En lo económico las medidas fueron muy tibias e insuficientes. De hecho, gran parte del modelo heredado del MAS sigue vigente, por ejemplo, forzar al sistema financiero a destinar el 6% de sus utilidades a fines sociales. Se lo traduzco al vernáculo, la plata de unos entregada a otros por orden del Estado, una total contradicción al principio capitalista de respeto irrestricto a la propiedad privada.

Si bien, terminar con la subvención a los hidrocarburos fue una medida necesaria. No obstante, sin una liberalización total del sector y manteniendo al mismo personal de la anterior gestión, se tradujo en gasolina de peor calidad y dos veces más cara, y que encima está destrozando motores en todo el país.
Sobre el punto, primero el gobierno lo negó, después lo minimizó y, al final, echó la culpa a los tanques viejos de la era Arce. Culpar a la gestión del masismo se ha convertido en una cortina de humo ante la propia inoperancia. Además, las empresas del Estado, ineficientes e inmorales, no se han cerrado; por ende, los elevados costos de mantenerlas siguen vigentes.
Sobre la caída del Riesgo País, que el gobierno lo atribuye como un éxito de su gabinete económico, Mauricio Ríos García lo explica de manera fenomenal:
La caída del riesgo país tampoco es obra de Paz, porque venía bajando sistemáticamente desde hace 9 o 10 meses al mismo ritmo que en el resto de América Latina, y particularmente en Argentina, Ecuador e incluso Venezuela con Maduro todavía en el poder.
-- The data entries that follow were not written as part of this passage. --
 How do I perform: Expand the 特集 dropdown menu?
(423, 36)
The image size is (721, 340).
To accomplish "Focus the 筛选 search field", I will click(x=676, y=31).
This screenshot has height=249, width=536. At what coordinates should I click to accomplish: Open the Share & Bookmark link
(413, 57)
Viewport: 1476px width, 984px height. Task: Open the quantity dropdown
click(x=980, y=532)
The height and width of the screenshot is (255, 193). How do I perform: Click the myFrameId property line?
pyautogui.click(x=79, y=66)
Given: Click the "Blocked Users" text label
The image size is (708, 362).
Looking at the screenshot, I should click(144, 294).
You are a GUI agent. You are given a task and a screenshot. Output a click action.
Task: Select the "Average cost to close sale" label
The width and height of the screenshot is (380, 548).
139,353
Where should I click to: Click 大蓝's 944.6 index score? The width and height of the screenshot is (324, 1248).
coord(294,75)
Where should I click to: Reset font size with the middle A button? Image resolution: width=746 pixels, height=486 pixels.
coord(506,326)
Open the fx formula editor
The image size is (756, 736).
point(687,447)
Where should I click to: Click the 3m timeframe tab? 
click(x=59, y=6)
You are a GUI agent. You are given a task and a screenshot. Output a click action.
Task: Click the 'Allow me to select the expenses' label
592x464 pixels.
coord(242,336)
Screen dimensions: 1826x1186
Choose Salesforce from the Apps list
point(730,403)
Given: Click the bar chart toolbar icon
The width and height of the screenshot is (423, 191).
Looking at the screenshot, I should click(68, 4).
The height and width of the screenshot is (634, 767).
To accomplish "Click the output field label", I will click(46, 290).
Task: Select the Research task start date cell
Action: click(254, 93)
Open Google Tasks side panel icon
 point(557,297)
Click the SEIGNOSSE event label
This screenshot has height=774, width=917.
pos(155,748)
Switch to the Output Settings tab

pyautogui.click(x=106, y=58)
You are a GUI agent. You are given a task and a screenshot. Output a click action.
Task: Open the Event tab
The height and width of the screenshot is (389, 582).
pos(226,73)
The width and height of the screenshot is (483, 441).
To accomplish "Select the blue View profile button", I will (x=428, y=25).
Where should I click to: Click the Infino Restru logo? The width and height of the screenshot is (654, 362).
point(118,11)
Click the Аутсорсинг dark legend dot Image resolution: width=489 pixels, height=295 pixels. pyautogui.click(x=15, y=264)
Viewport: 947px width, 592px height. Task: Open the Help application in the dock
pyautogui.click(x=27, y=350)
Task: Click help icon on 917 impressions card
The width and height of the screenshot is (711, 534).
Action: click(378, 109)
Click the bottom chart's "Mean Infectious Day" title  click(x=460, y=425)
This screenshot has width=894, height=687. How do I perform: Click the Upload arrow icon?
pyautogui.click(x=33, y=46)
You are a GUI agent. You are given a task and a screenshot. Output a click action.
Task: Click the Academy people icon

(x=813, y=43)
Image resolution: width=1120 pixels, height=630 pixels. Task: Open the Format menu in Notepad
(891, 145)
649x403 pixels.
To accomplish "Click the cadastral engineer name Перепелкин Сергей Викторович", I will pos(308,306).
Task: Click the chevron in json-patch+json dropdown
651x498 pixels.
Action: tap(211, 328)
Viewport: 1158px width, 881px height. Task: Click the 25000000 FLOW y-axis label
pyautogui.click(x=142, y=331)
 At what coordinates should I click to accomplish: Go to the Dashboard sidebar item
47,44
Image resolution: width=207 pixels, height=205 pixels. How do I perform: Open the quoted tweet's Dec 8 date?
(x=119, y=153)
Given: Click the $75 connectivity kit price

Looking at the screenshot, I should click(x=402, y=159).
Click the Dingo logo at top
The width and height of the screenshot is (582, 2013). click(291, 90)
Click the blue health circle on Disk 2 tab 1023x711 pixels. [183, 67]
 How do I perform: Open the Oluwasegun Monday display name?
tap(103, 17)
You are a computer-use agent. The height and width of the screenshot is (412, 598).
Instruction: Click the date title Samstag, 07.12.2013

Es una caída sistémica y responde un ciclo financiero global —inflación moderada en Estados Unidos, Fed relajando expectativas, tasas largas cayendo, dólar más débil y nuevas operaciones de carry trade con commodities de mercados emergentes, asunto que, para mayor inri, el gobierno de Paz no sabe interpretar, mucho menos aprovechar ni siquiera con algún avance de una nueva ley de hidrocarburos.
Se lo pongo en sencillo: es un golpe de suerte que el gobierno no está aprovechando.

En síntesis, las cosas están con demasiadas contradicciones, puesto que primero dicen que están haciendo milagros y, al mismo tiempo, piden paciencia.
En cuanto a la orientación geopolítica tampoco se han dado buenas señales, pues, después de los primeros acercamientos y coqueteos con Estados Unidos, las relaciones con Irán, Rusia, China y, especialmente, Cuba siguen vigentes. Esa tibieza les está pasando factura, ya que el propio Fernando Aramayo, canciller de Bolivia, confirmó que el gobierno no está invitado a la Cumbre de presidentes organizada por Donald Trump.
En resumen, a Rodrigo Paz se le está acabando el tiempo y, aún peor, las puertas se le están cerrando. ¿Cuál es el peligro de todo eso?
Que, ante la pérdida de Venezuela y la crisis de Cuba, la tibieza del gobierno de Rodrigo Paz es lo que el Socialismo del Siglo XXI necesita para trasladar su cuartel general de La Habana a La Paz. Escenario muy probable, puesto que Irán y otros aliados de la dictadura cubana ya han montado centros de entrenamiento en Cochabamba y La Paz. Me ratifico: no se puede ser gradualista en economía ni tibio en seguridad y geopolítica.